Aim of the exercise: Wherever pictures appear in the listing below, leave them out, and copy exactly, and only, everything from the line with "Open the three-dot menu on Yosemite card" down to the line with "Viewport: 662px width, 485px".

Records for this exercise:
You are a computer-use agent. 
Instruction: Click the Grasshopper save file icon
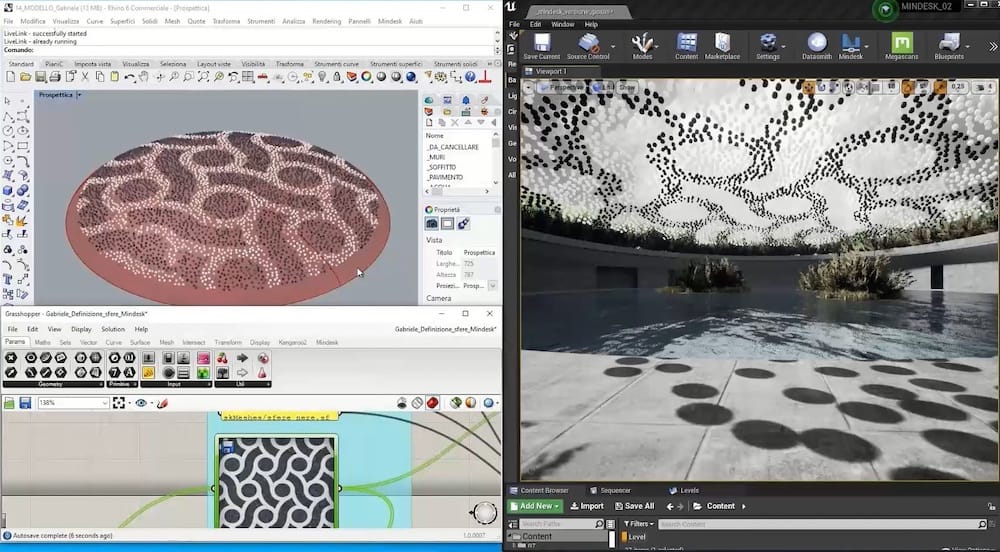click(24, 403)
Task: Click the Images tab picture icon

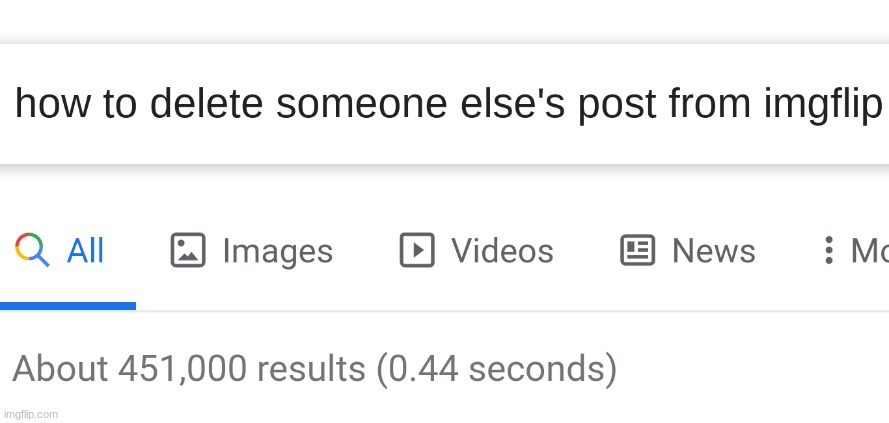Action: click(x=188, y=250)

...

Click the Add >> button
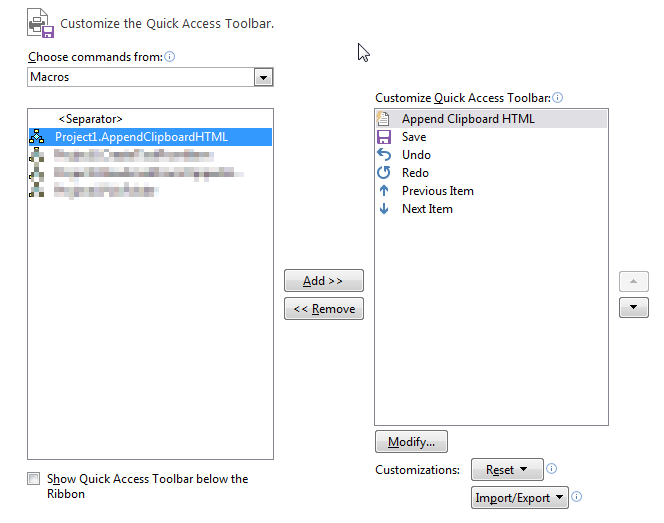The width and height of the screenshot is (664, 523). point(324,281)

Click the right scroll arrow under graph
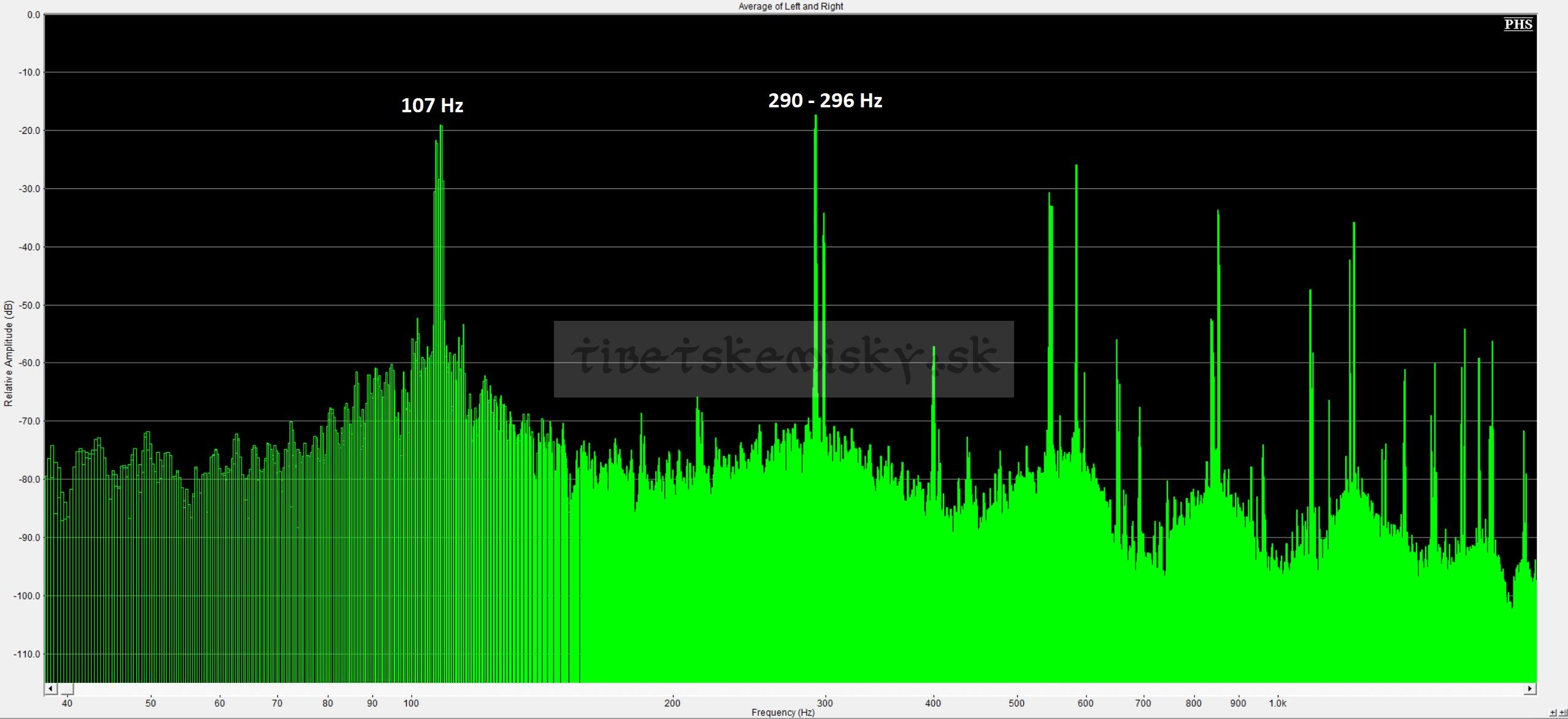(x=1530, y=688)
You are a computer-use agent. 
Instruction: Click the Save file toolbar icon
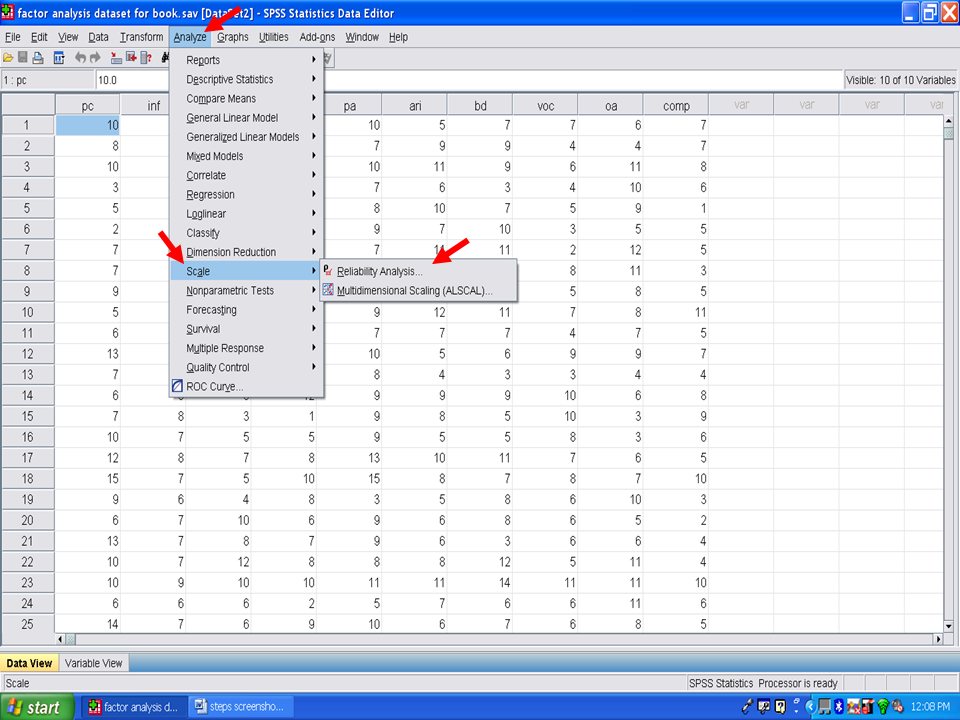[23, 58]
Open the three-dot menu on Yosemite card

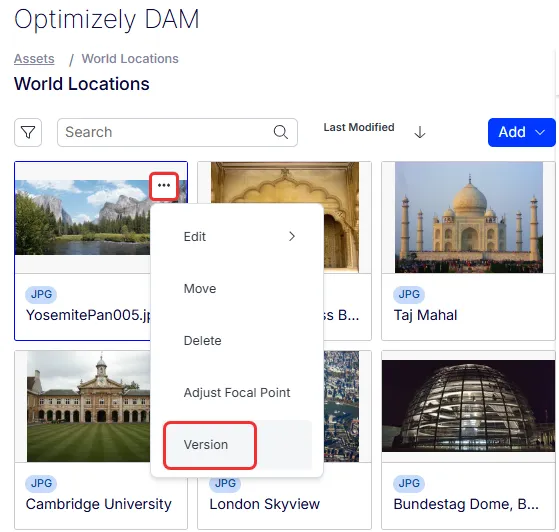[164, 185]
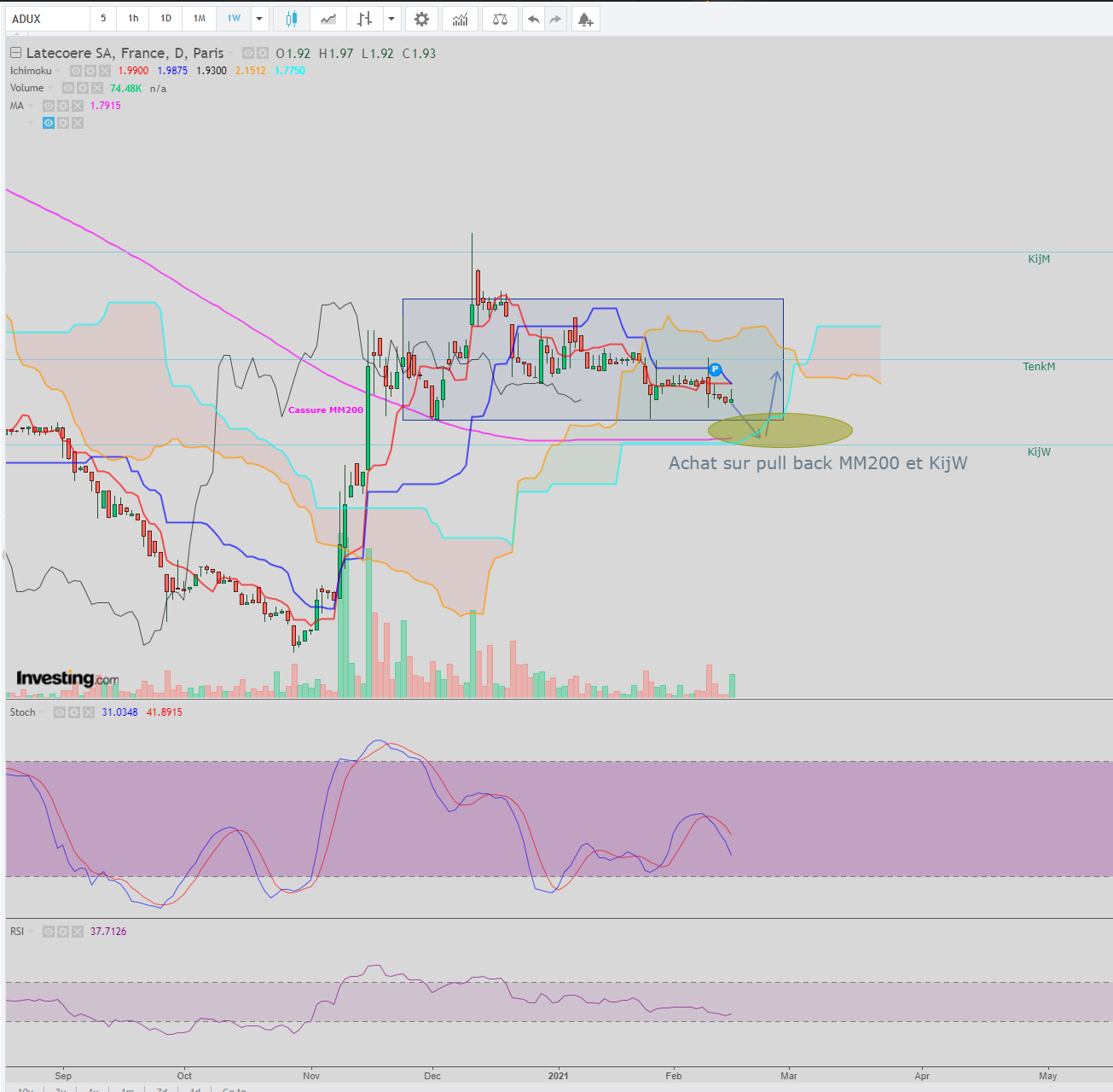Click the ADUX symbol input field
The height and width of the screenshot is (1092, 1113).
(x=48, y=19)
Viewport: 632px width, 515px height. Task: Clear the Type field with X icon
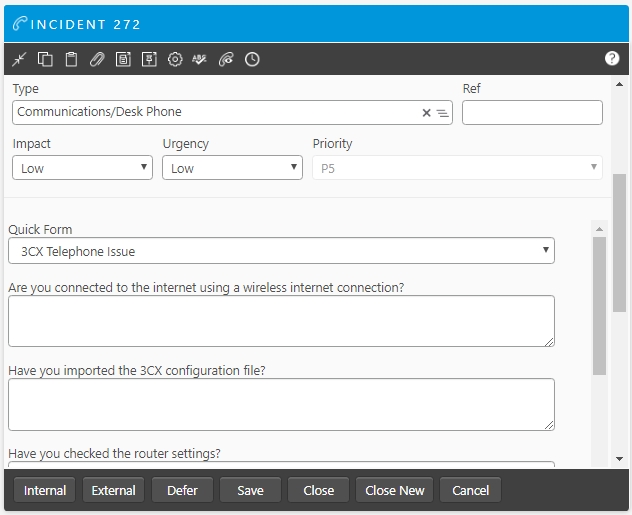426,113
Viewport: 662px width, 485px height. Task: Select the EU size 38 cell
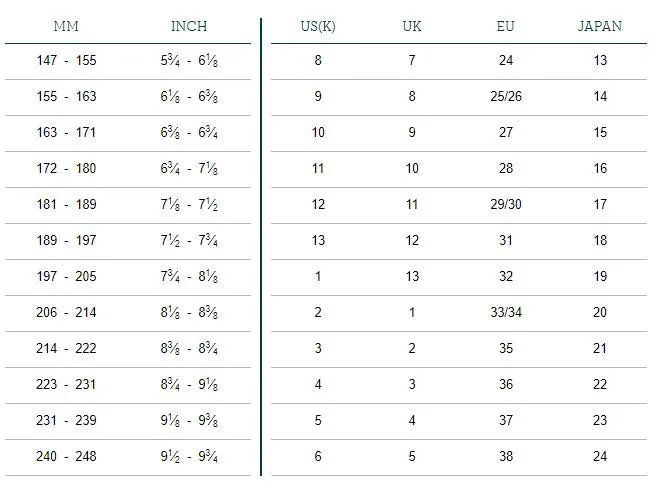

==

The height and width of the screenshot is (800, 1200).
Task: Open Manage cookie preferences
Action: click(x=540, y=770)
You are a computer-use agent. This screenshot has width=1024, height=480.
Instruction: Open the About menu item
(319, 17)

Written answer:
Open the three-dot menu on Yosemite card

[164, 185]
Click the ADUX symbol input field
The height and width of the screenshot is (1092, 1113).
(x=48, y=19)
Viewport: 632px width, 515px height. Task: Clear the Type field with X icon
426,113
Viewport: 662px width, 485px height. Task: Select the EU size 38 cell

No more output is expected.